━━ Dataset entries ━━
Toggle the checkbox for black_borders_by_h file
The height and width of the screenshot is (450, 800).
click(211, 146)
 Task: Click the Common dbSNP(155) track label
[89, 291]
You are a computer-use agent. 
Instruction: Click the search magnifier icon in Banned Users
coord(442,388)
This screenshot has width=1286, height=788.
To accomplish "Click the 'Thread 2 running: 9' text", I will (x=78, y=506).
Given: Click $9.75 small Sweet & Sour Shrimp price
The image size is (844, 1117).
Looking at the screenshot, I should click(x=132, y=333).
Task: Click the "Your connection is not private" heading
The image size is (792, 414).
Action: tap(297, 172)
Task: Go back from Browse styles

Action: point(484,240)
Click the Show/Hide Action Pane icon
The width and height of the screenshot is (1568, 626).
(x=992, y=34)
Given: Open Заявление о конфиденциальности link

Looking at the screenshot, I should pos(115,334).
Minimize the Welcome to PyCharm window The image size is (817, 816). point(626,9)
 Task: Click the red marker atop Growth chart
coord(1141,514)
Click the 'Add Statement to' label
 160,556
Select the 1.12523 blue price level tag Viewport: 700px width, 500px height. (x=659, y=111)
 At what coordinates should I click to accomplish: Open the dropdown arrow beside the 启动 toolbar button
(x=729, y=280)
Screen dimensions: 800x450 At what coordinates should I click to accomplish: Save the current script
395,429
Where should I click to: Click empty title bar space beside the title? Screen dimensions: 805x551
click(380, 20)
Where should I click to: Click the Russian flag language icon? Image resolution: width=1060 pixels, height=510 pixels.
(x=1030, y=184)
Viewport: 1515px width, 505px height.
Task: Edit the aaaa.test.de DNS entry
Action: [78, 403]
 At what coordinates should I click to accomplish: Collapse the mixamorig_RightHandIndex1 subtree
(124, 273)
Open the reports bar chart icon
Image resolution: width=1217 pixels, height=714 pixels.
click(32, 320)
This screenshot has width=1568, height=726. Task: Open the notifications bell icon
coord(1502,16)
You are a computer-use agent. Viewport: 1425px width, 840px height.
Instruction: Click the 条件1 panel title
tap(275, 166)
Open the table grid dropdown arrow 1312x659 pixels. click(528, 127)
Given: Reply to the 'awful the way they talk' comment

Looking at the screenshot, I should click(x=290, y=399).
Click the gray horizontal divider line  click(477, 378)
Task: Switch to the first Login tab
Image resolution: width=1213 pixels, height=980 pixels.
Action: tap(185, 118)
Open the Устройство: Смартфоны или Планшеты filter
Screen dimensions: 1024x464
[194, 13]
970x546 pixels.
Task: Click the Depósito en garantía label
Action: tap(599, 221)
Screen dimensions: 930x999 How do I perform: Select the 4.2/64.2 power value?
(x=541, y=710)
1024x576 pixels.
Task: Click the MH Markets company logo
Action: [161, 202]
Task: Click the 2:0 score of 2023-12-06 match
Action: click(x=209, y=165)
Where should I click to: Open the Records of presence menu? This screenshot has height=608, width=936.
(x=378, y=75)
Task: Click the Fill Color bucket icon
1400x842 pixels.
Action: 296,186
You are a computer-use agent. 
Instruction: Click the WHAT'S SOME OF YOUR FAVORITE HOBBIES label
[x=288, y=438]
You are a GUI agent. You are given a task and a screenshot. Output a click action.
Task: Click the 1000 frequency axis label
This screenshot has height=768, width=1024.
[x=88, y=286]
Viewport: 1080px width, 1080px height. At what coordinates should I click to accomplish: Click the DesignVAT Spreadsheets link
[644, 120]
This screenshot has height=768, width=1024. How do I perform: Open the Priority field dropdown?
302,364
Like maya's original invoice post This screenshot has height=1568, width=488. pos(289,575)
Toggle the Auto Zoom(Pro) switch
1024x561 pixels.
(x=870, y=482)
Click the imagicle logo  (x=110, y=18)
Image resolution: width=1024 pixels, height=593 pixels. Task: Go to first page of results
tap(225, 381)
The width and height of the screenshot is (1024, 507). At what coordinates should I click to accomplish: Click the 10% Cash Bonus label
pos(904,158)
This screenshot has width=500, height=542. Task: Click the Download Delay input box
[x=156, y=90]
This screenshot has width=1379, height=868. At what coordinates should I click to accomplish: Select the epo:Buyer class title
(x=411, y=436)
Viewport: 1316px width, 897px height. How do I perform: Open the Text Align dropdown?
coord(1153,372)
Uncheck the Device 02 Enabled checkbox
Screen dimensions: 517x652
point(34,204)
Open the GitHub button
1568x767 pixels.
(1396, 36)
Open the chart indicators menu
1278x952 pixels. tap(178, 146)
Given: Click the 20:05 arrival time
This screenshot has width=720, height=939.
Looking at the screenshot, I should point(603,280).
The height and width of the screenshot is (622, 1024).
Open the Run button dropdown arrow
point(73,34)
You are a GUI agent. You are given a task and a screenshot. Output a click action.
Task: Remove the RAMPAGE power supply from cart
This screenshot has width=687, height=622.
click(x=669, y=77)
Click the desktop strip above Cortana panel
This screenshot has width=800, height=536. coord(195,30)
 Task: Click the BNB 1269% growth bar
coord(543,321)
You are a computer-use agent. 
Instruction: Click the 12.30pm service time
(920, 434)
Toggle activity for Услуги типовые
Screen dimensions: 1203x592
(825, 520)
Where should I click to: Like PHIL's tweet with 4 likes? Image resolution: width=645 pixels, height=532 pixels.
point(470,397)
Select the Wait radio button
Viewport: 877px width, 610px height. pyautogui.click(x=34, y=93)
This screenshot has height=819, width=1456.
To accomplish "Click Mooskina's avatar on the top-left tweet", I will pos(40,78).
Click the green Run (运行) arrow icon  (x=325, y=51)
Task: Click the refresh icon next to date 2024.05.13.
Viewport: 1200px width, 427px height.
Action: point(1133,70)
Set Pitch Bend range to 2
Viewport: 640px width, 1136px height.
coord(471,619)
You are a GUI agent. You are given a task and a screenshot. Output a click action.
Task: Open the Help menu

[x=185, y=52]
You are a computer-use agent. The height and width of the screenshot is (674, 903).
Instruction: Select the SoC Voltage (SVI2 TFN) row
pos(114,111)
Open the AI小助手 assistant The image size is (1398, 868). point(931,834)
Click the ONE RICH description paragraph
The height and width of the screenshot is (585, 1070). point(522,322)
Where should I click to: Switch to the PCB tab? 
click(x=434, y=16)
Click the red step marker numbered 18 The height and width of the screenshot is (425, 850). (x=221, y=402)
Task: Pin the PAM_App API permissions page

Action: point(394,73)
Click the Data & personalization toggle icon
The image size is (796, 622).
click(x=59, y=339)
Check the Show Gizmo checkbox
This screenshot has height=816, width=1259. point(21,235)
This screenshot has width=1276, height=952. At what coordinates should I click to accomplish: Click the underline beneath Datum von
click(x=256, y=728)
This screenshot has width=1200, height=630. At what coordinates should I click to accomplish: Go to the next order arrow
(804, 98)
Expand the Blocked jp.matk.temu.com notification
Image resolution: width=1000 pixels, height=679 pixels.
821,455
━━━
## [Exercise brief]
Give every record again, exactly as it appears.

## [Expected answer]
Toggle the checkbox for black_borders_by_h file
The height and width of the screenshot is (450, 800).
click(211, 146)
 Task: Click the Common dbSNP(155) track label
[89, 291]
You are a computer-use agent. 
Instruction: Click the search magnifier icon in Banned Users
coord(442,388)
This screenshot has width=1286, height=788.
To accomplish "Click the 'Thread 2 running: 9' text", I will (x=78, y=506).
Given: Click $9.75 small Sweet & Sour Shrimp price
The image size is (844, 1117).
Looking at the screenshot, I should click(x=132, y=333).
Task: Click the "Your connection is not private" heading
The image size is (792, 414).
Action: tap(297, 172)
Task: Go back from Browse styles

Action: point(484,240)
Click the Show/Hide Action Pane icon
The width and height of the screenshot is (1568, 626).
(x=992, y=34)
Given: Open Заявление о конфиденциальности link

Looking at the screenshot, I should pos(115,334).
Minimize the Welcome to PyCharm window The image size is (817, 816). point(626,9)
 Task: Click the red marker atop Growth chart
coord(1141,514)
Click the 'Add Statement to' label
 160,556
Select the 1.12523 blue price level tag Viewport: 700px width, 500px height. (x=659, y=111)
 At what coordinates should I click to accomplish: Open the dropdown arrow beside the 启动 toolbar button
(x=729, y=280)
Screen dimensions: 800x450 At what coordinates should I click to accomplish: Save the current script
395,429
Where should I click to: Click empty title bar space beside the title? Screen dimensions: 805x551
click(380, 20)
Where should I click to: Click the Russian flag language icon? Image resolution: width=1060 pixels, height=510 pixels.
(x=1030, y=184)
Viewport: 1515px width, 505px height.
Task: Edit the aaaa.test.de DNS entry
Action: [78, 403]
 At what coordinates should I click to accomplish: Collapse the mixamorig_RightHandIndex1 subtree
(124, 273)
Open the reports bar chart icon
Image resolution: width=1217 pixels, height=714 pixels.
click(32, 320)
This screenshot has width=1568, height=726. Task: Open the notifications bell icon
coord(1502,16)
You are a computer-use agent. Viewport: 1425px width, 840px height.
Instruction: Click the 条件1 panel title
tap(275, 166)
Open the table grid dropdown arrow 1312x659 pixels. click(528, 127)
Given: Reply to the 'awful the way they talk' comment

Looking at the screenshot, I should click(x=290, y=399).
Click the gray horizontal divider line  click(477, 378)
Task: Switch to the first Login tab
Image resolution: width=1213 pixels, height=980 pixels.
Action: tap(185, 118)
Open the Устройство: Смартфоны или Планшеты filter
Screen dimensions: 1024x464
[194, 13]
970x546 pixels.
Task: Click the Depósito en garantía label
Action: tap(599, 221)
Screen dimensions: 930x999 How do I perform: Select the 4.2/64.2 power value?
(x=541, y=710)
1024x576 pixels.
Task: Click the MH Markets company logo
Action: [161, 202]
Task: Click the 2:0 score of 2023-12-06 match
Action: click(x=209, y=165)
Where should I click to: Open the Records of presence menu? This screenshot has height=608, width=936.
(x=378, y=75)
Task: Click the Fill Color bucket icon
1400x842 pixels.
Action: 296,186
You are a computer-use agent. 
Instruction: Click the WHAT'S SOME OF YOUR FAVORITE HOBBIES label
[x=288, y=438]
You are a GUI agent. You are given a task and a screenshot. Output a click action.
Task: Click the 1000 frequency axis label
This screenshot has height=768, width=1024.
[x=88, y=286]
Viewport: 1080px width, 1080px height. At what coordinates should I click to accomplish: Click the DesignVAT Spreadsheets link
[644, 120]
This screenshot has height=768, width=1024. How do I perform: Open the Priority field dropdown?
302,364
Like maya's original invoice post This screenshot has height=1568, width=488. pos(289,575)
Toggle the Auto Zoom(Pro) switch
1024x561 pixels.
(x=870, y=482)
Click the imagicle logo  (x=110, y=18)
Image resolution: width=1024 pixels, height=593 pixels. Task: Go to first page of results
tap(225, 381)
The width and height of the screenshot is (1024, 507). At what coordinates should I click to accomplish: Click the 10% Cash Bonus label
pos(904,158)
This screenshot has width=500, height=542. Task: Click the Download Delay input box
[x=156, y=90]
This screenshot has width=1379, height=868. At what coordinates should I click to accomplish: Select the epo:Buyer class title
(x=411, y=436)
Viewport: 1316px width, 897px height. How do I perform: Open the Text Align dropdown?
coord(1153,372)
Uncheck the Device 02 Enabled checkbox
Screen dimensions: 517x652
point(34,204)
Open the GitHub button
1568x767 pixels.
(1396, 36)
Open the chart indicators menu
1278x952 pixels. tap(178, 146)
Given: Click the 20:05 arrival time
This screenshot has width=720, height=939.
Looking at the screenshot, I should point(603,280).
The height and width of the screenshot is (622, 1024).
Open the Run button dropdown arrow
point(73,34)
You are a GUI agent. You are given a task and a screenshot. Output a click action.
Task: Remove the RAMPAGE power supply from cart
This screenshot has width=687, height=622.
click(x=669, y=77)
Click the desktop strip above Cortana panel
This screenshot has width=800, height=536. coord(195,30)
 Task: Click the BNB 1269% growth bar
coord(543,321)
You are a computer-use agent. 
Instruction: Click the 12.30pm service time
(920, 434)
Toggle activity for Услуги типовые
Screen dimensions: 1203x592
(825, 520)
Where should I click to: Like PHIL's tweet with 4 likes? Image resolution: width=645 pixels, height=532 pixels.
point(470,397)
Select the Wait radio button
Viewport: 877px width, 610px height. pyautogui.click(x=34, y=93)
This screenshot has height=819, width=1456.
To accomplish "Click Mooskina's avatar on the top-left tweet", I will pos(40,78).
Click the green Run (运行) arrow icon  (x=325, y=51)
Task: Click the refresh icon next to date 2024.05.13.
Viewport: 1200px width, 427px height.
Action: point(1133,70)
Set Pitch Bend range to 2
Viewport: 640px width, 1136px height.
coord(471,619)
You are a GUI agent. You are given a task and a screenshot. Output a click action.
Task: Open the Help menu

[x=185, y=52]
You are a computer-use agent. The height and width of the screenshot is (674, 903).
Instruction: Select the SoC Voltage (SVI2 TFN) row
pos(114,111)
Open the AI小助手 assistant The image size is (1398, 868). point(931,834)
Click the ONE RICH description paragraph
The height and width of the screenshot is (585, 1070). point(522,322)
Where should I click to: Switch to the PCB tab? 
click(x=434, y=16)
Click the red step marker numbered 18 The height and width of the screenshot is (425, 850). (x=221, y=402)
Task: Pin the PAM_App API permissions page

Action: point(394,73)
Click the Data & personalization toggle icon
The image size is (796, 622).
click(x=59, y=339)
Check the Show Gizmo checkbox
This screenshot has height=816, width=1259. point(21,235)
This screenshot has width=1276, height=952. At what coordinates should I click to accomplish: Click the underline beneath Datum von
click(x=256, y=728)
This screenshot has width=1200, height=630. At what coordinates should I click to accomplish: Go to the next order arrow
(804, 98)
Expand the Blocked jp.matk.temu.com notification
Image resolution: width=1000 pixels, height=679 pixels.
821,455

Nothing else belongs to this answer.